### [Instructions to follow]
How many lines in the entries below contain the word "Select", with case counting? Reply with the number alone.

### [Data lines]
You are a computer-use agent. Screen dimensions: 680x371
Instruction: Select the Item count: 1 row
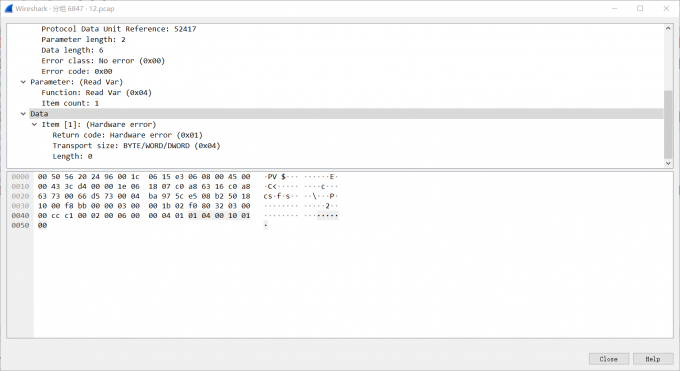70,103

* * *

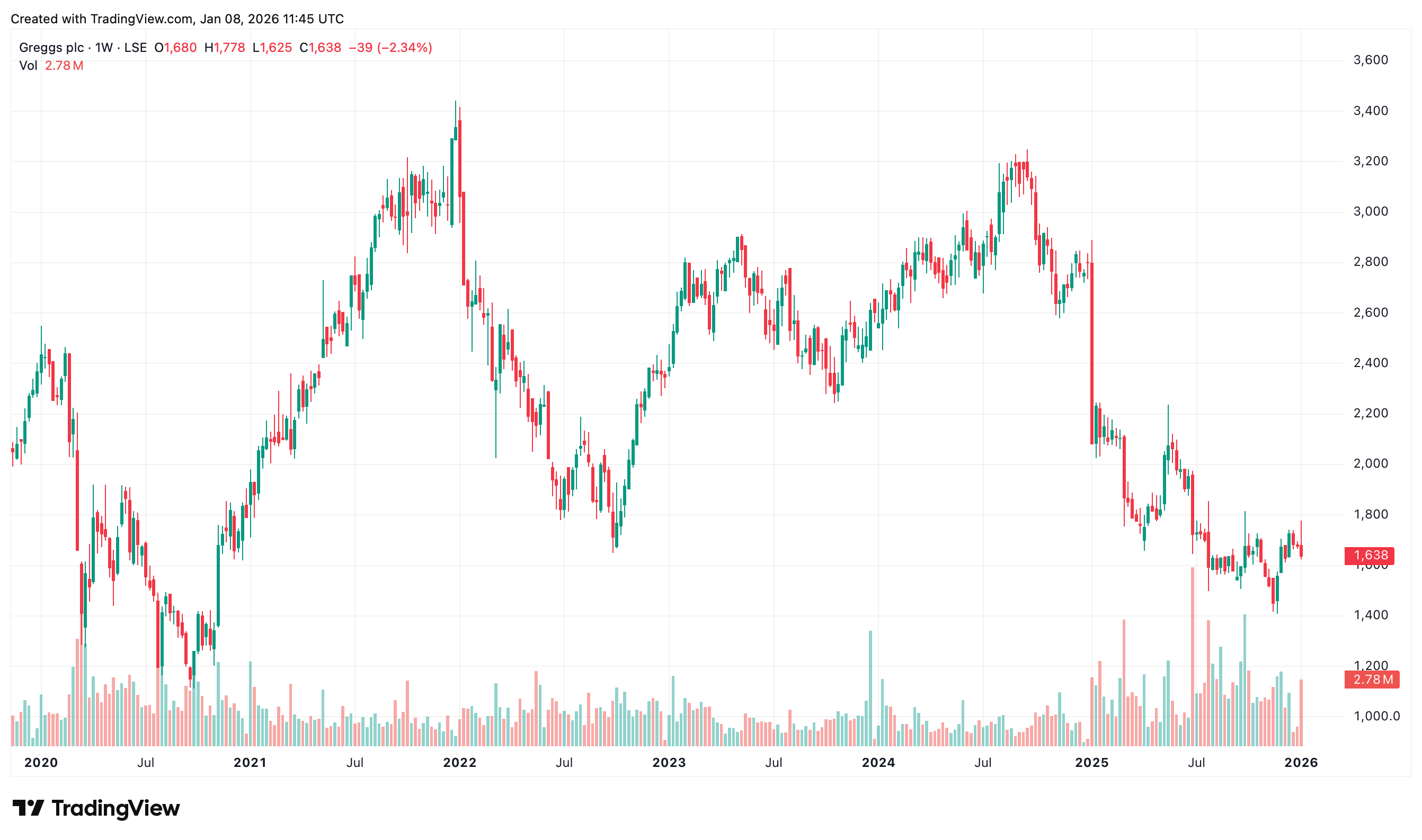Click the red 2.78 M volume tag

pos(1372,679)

* * *

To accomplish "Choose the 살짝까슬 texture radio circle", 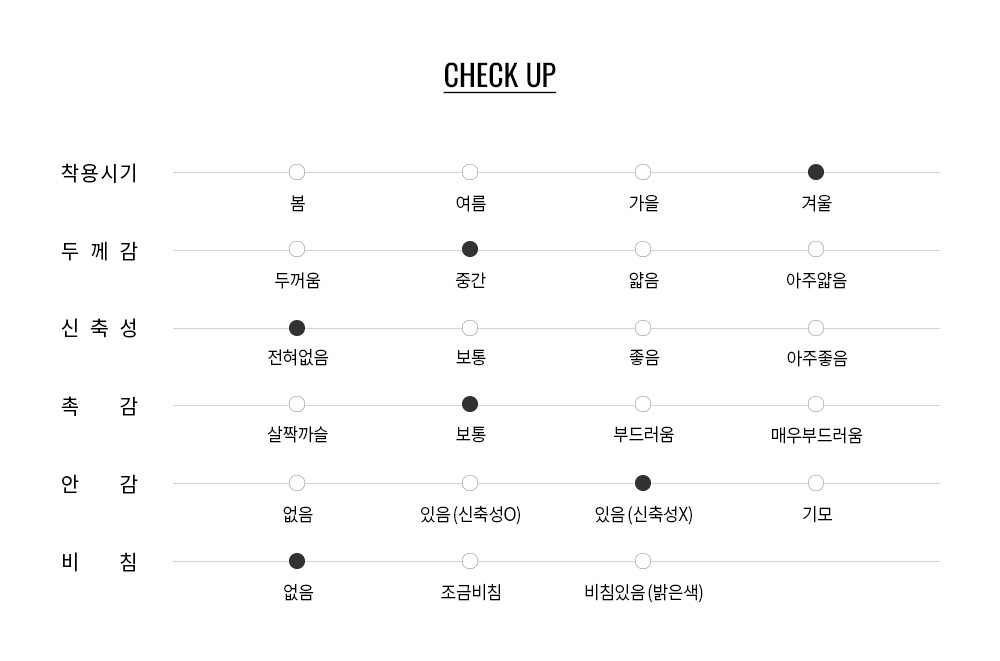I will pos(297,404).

### [Answer to the task]
1